__What is being asked__
Print exactly the line with "Task: Open 360dialog's Privacy Policy link" and every line after it, through the final line of the material below.

-*-*-

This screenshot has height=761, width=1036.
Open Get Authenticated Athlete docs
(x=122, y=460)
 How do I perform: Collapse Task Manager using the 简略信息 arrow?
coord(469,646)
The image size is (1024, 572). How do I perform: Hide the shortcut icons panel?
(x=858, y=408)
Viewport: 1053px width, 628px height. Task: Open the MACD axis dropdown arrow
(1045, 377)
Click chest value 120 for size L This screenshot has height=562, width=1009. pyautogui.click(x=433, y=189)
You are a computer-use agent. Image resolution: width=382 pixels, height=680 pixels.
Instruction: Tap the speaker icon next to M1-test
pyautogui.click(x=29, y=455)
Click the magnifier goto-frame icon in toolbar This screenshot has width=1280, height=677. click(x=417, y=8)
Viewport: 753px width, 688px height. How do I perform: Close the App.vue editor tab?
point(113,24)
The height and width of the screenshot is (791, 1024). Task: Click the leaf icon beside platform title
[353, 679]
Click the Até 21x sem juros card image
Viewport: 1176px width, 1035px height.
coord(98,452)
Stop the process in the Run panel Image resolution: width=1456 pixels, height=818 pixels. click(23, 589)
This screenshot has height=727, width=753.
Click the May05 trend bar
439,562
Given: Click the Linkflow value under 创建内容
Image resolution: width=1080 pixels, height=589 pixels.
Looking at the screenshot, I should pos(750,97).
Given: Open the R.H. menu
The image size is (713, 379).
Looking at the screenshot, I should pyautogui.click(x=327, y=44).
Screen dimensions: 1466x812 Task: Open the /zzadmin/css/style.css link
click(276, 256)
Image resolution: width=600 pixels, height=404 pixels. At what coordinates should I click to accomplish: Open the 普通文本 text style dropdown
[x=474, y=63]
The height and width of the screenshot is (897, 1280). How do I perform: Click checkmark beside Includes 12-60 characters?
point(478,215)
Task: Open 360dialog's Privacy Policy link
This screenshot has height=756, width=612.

-*-*-

__Task result__
Task: Open 360dialog's Privacy Policy link
This screenshot has height=756, width=612.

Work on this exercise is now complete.